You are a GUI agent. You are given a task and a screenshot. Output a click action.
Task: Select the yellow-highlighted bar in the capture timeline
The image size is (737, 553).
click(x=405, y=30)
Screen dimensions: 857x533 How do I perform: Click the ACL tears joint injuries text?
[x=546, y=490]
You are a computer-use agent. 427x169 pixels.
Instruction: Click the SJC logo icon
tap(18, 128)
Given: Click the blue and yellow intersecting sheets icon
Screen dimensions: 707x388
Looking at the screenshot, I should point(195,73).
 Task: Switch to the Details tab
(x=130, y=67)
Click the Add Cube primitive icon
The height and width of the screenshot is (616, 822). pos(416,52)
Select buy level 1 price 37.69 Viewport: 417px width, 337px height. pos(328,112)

*****

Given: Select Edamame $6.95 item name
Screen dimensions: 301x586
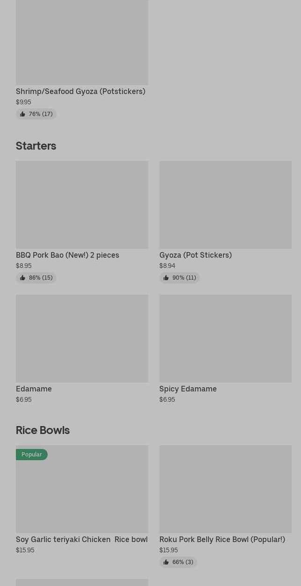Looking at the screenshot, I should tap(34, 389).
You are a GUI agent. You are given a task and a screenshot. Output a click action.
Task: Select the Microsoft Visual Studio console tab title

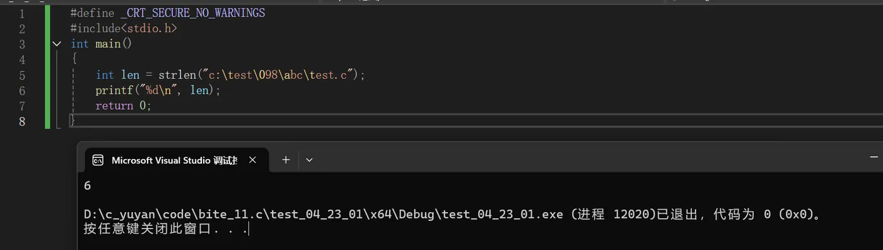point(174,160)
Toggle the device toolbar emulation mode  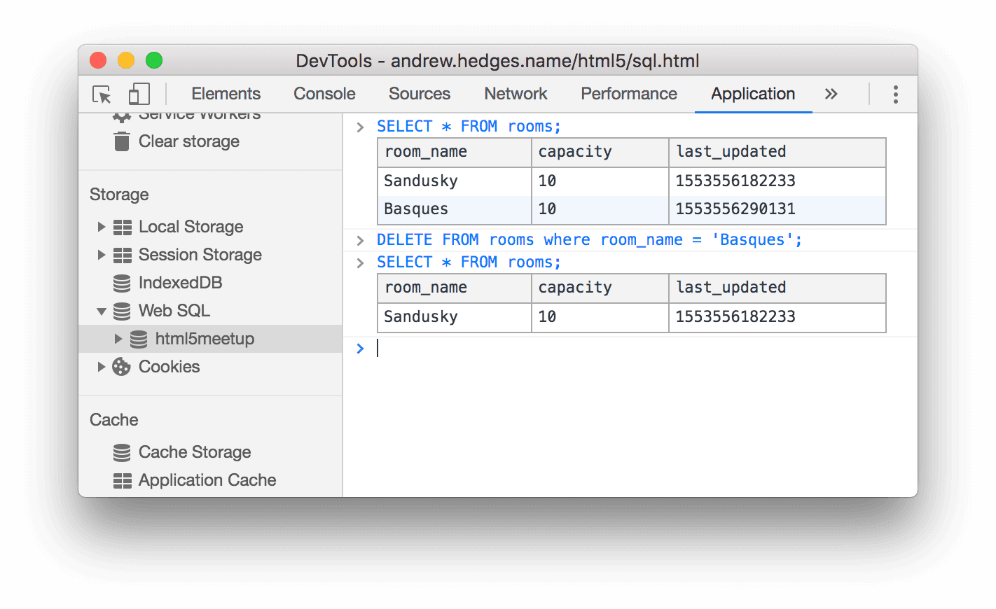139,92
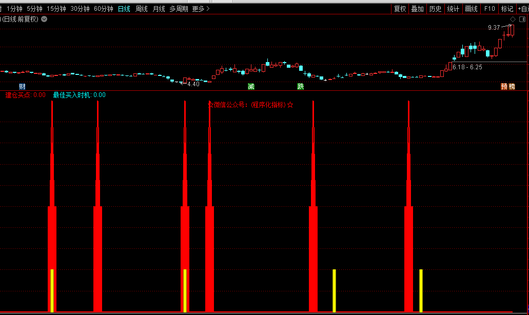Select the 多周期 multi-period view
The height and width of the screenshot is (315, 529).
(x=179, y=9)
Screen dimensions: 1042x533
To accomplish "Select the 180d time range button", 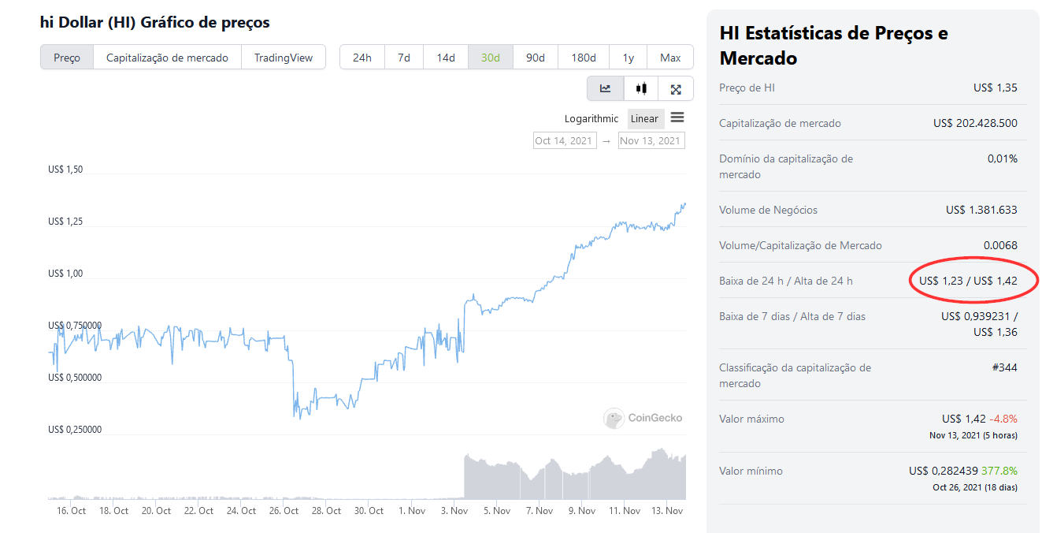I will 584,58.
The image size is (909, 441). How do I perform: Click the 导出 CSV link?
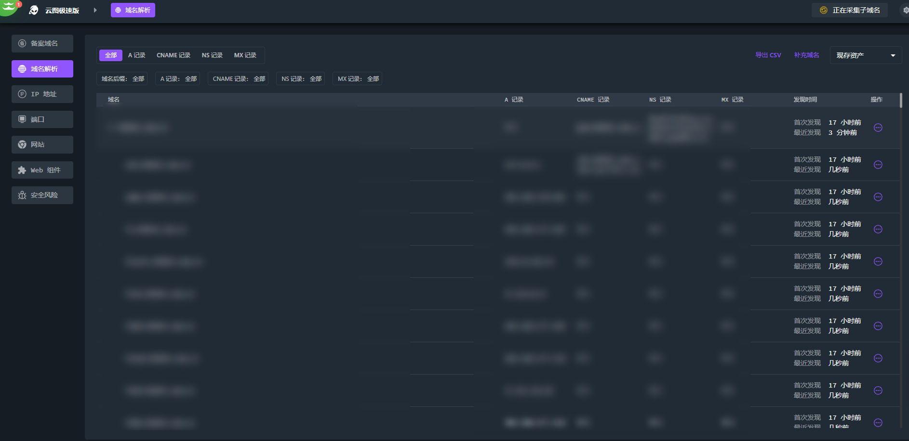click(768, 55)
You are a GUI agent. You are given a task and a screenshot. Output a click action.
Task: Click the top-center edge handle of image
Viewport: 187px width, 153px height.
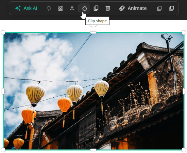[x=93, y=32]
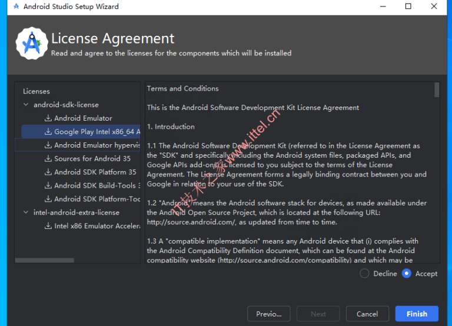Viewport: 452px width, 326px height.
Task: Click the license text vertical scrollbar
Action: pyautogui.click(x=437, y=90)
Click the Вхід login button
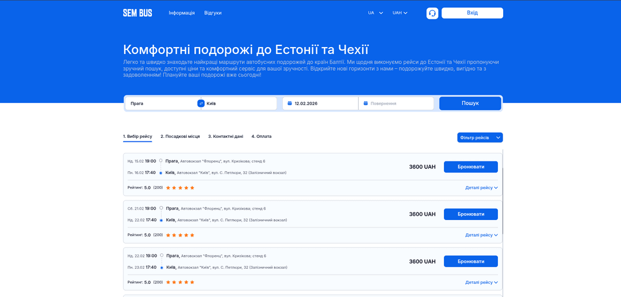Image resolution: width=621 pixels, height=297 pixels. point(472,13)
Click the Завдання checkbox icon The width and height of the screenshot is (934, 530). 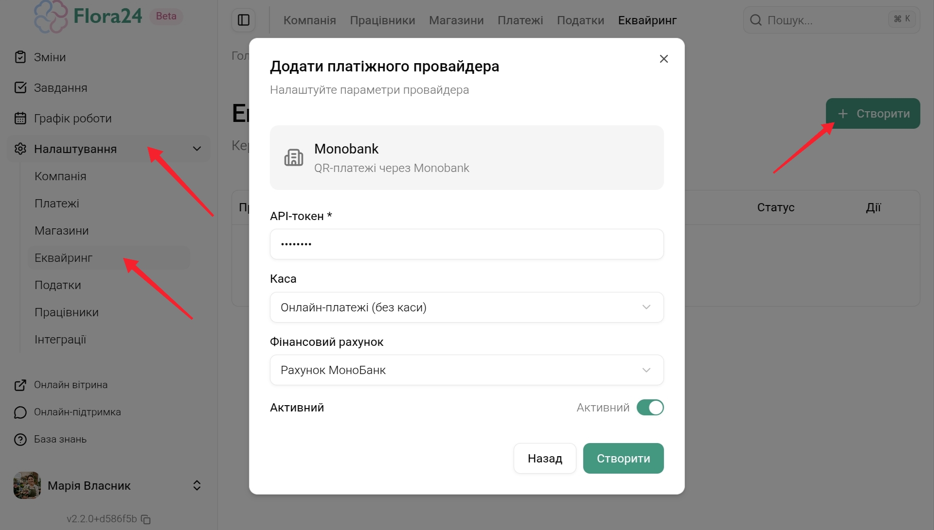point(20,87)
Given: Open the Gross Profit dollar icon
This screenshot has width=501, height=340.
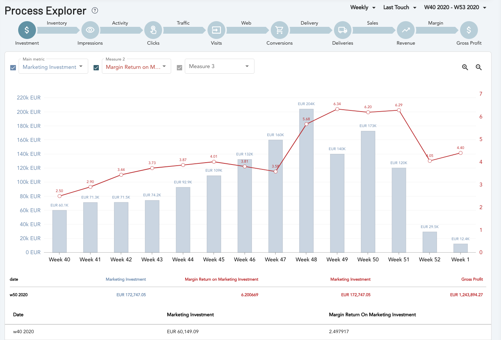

*****

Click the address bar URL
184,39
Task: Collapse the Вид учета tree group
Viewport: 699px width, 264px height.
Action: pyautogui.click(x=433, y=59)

*****

### Problem description
The required output is every line above from the one with "Screen dimensions: 857x533" down to the one with "Select buy level", restated word for word, ends included.

### Result of the task
Screen dimensions: 857x533 How do I perform: Click the ACL tears joint injuries text?
[x=546, y=490]
You are a computer-use agent. 427x169 pixels.
Instruction: Click the SJC logo icon
tap(18, 128)
Given: Click the blue and yellow intersecting sheets icon
Screen dimensions: 707x388
Looking at the screenshot, I should point(195,73).
 Task: Switch to the Details tab
(x=130, y=67)
Click the Add Cube primitive icon
The height and width of the screenshot is (616, 822). pos(416,52)
Select buy level 1 price 37.69 Viewport: 417px width, 337px height. pos(328,112)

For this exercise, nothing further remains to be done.